Required action 1:
Write out the part of the segmentation article that opens with the words containing "First of all, what" and closes with "interests, habits, etc.)", keeping every word as it appears.
Required action 2:
In the segmentation article's massage therapist example, how many massages does each customer buy per year on average?

Extract provided:
● ● ● ● ● ● ●

Principio Marketing

FREE 60min to talk about your project.





First of all, what is segmentation? I would define segmenting as the process of subdividing a market into a financially viable grouping of individuals sharing common characteristics.

What are the characteristics used to define groups of individuals? Without being exhaustive, here is a list of some of the features that are commonly used by marketing managers and polling firms:

  • For consumers (Business to Consumer)
    • - Geographic market (country, region, district, etc.)
    • - Demographic market (gender, age, household composition, etc.)
    • - Socio-economic market (income, occupation, education, etc.)
    • - Lifestyle (activities, interests, habits, etc.)
    • - Norms and values (philosophy, opinions, etc.)
    • - Motivation (ready to use certain products or services)
    • - Customer value (does that the customer buy a lot or a little?)
    • - Ambassador (is the customer a company/product spokeperson?)
    • - Purchasing habit (frequency, quantity, quality, etc.)
    • - Need (information, accessibility, availability, etc.)

  • For the business to business world
    • - Geographic market (buyers’ concentration, growth possibility, etc.)
    • - Type of customer (company size, industry, business volume, etc.)
    • - Customer value (how much they buy, what they buy, quantities, profitability, loyalty, etc.)

Now let’s look at the second part of our short definition: the segment must be financially viable. In some cases an extreme segmentation may be accomplished and a group of individuals would contain one or a few individuals/companies. Is this viable? It depends on your market and the business volume you do with each client. As an example, if you are a massage therapist, and each customer buys an average of 5 massages a year at $ 60 each, a segment with a few customers is not very advantageous. But, if you sell commercial passenger aircraft, there are very few buyers for this type of products, you need to understand the nature of each of your potential client’s business and the transaction volume is very important so that a small group size would be profitable.

● ● ● ● ● ● ●

(Stored items)
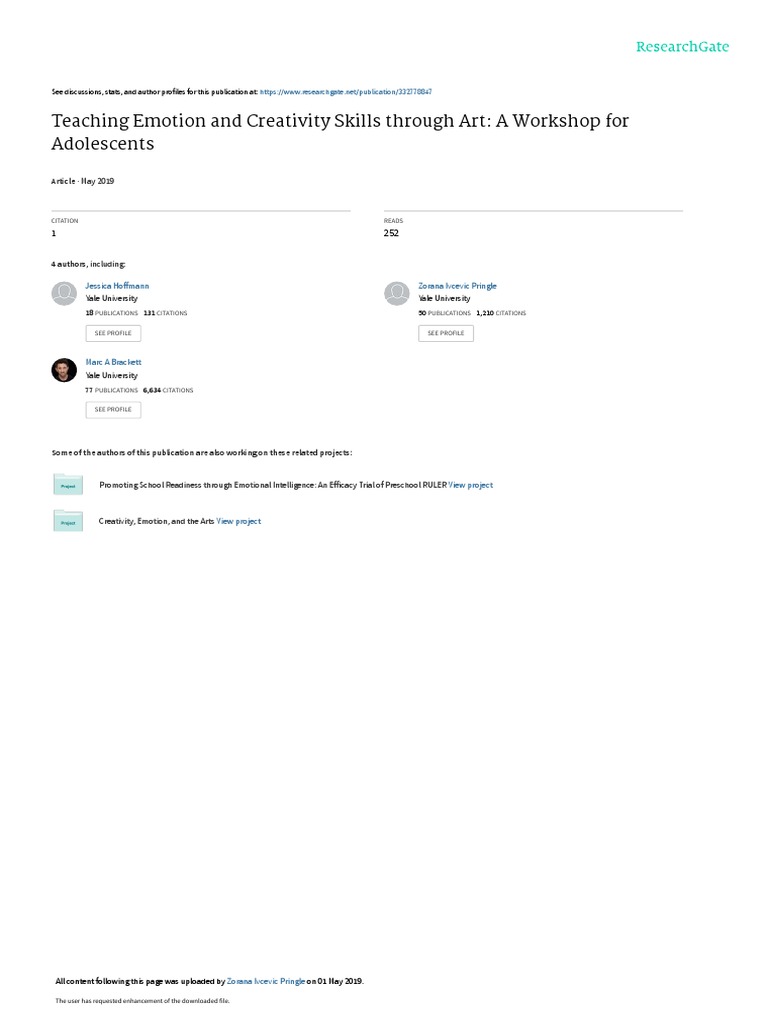Click the Creativity, Emotion, and Arts project icon
The width and height of the screenshot is (768, 1024).
[x=68, y=521]
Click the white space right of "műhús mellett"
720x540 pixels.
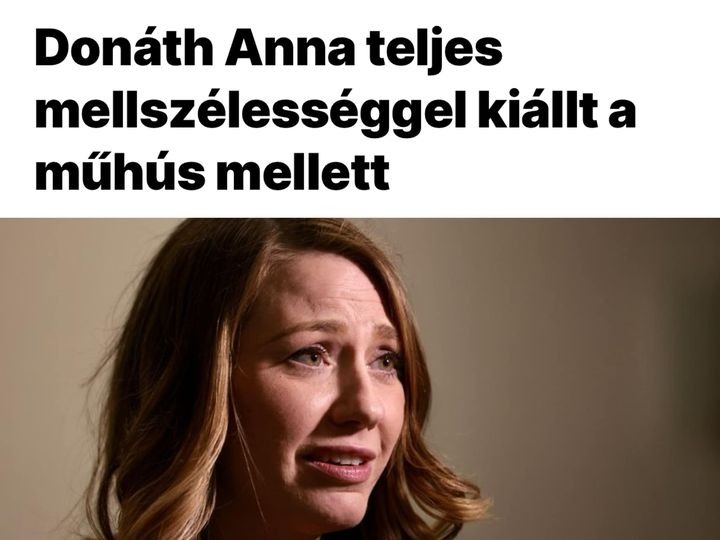(551, 174)
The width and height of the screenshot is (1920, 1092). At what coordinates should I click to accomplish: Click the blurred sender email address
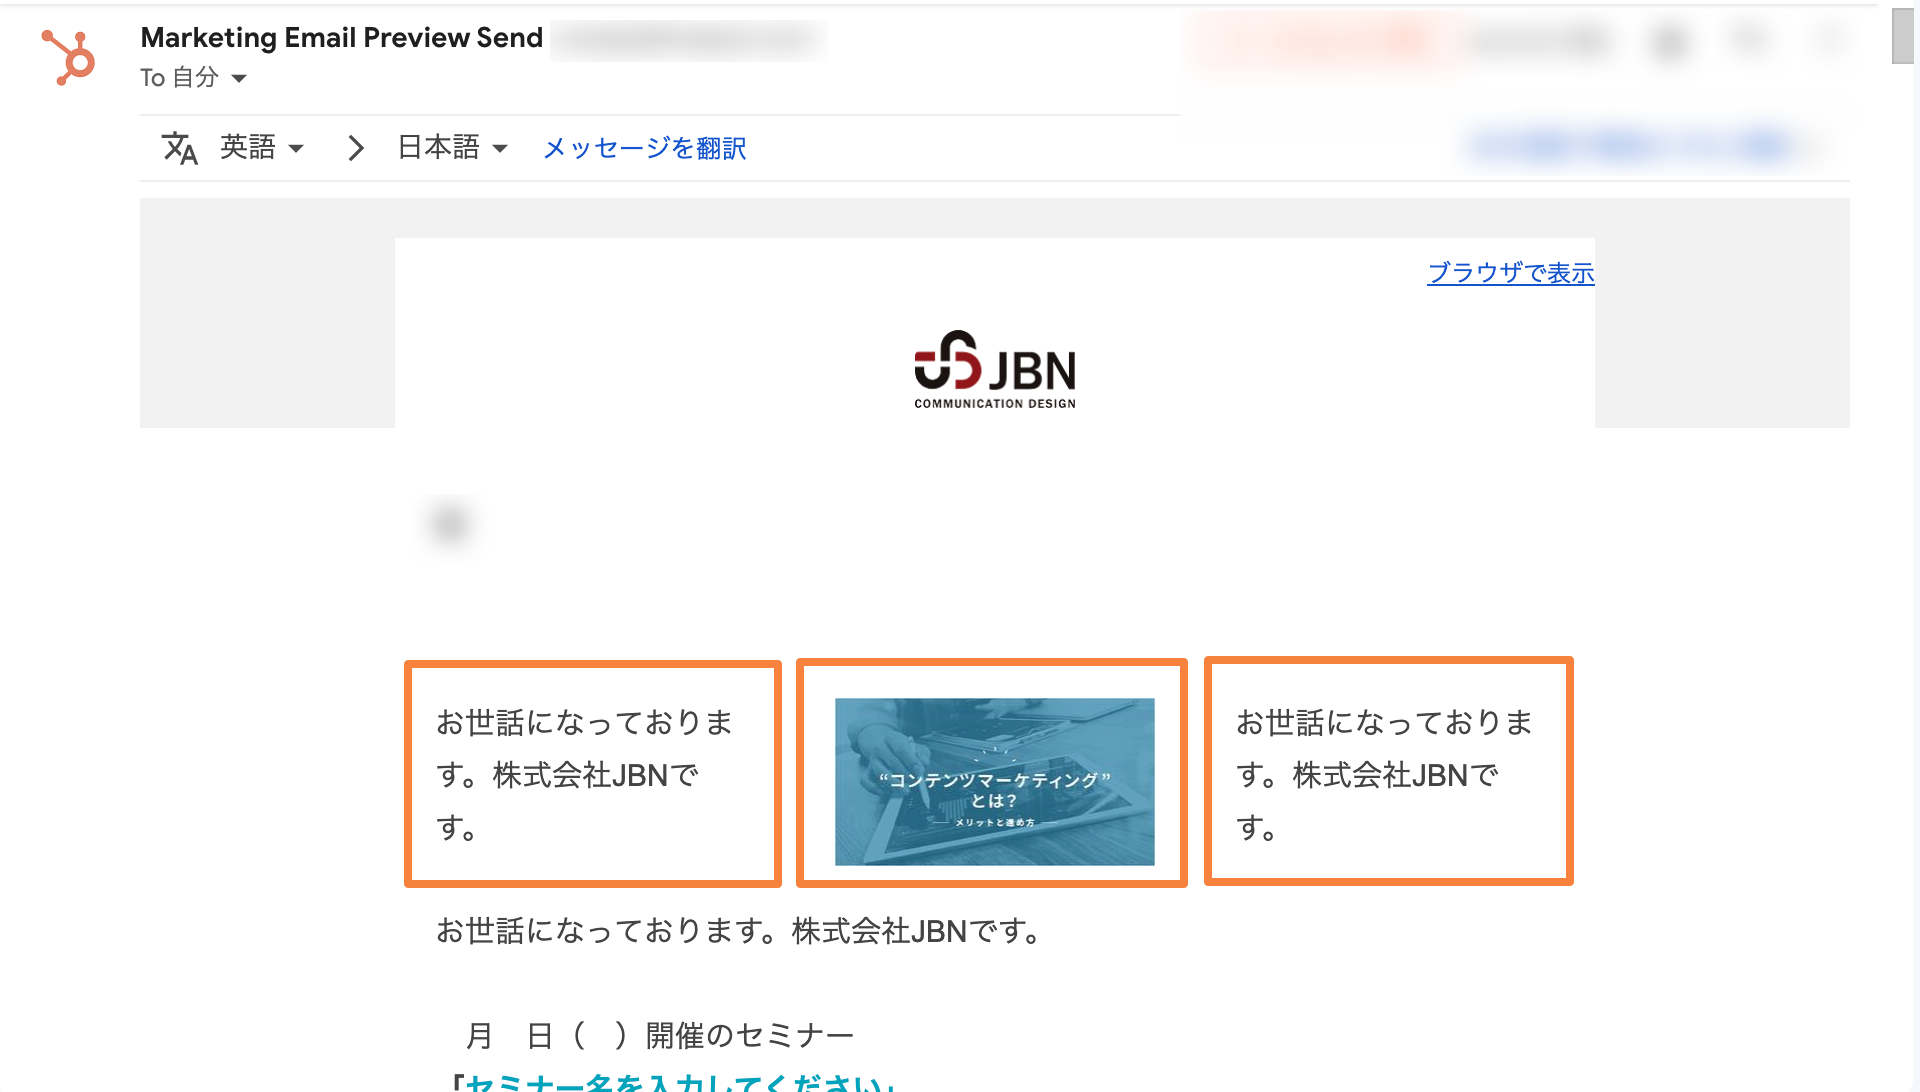pyautogui.click(x=688, y=40)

● ● ● ● ● ● ●

Final answer 1:
First of all, what is segmentation? I would define segmenting as the process of subdividing a market into a financially viable grouping of individuals sharing common characteristics.

What are the characteristics used to define groups of individuals? Without being exhaustive, here is a list of some of the features that are commonly used by marketing managers and polling firms:

  • For consumers (Business to Consumer)
    • - Geographic market (country, region, district, etc.)
    • - Demographic market (gender, age, household composition, etc.)
    • - Socio-economic market (income, occupation, education, etc.)
    • - Lifestyle (activities, interests, habits, etc.)

Final answer 2:
An average of 5 massages a year, at $60 each.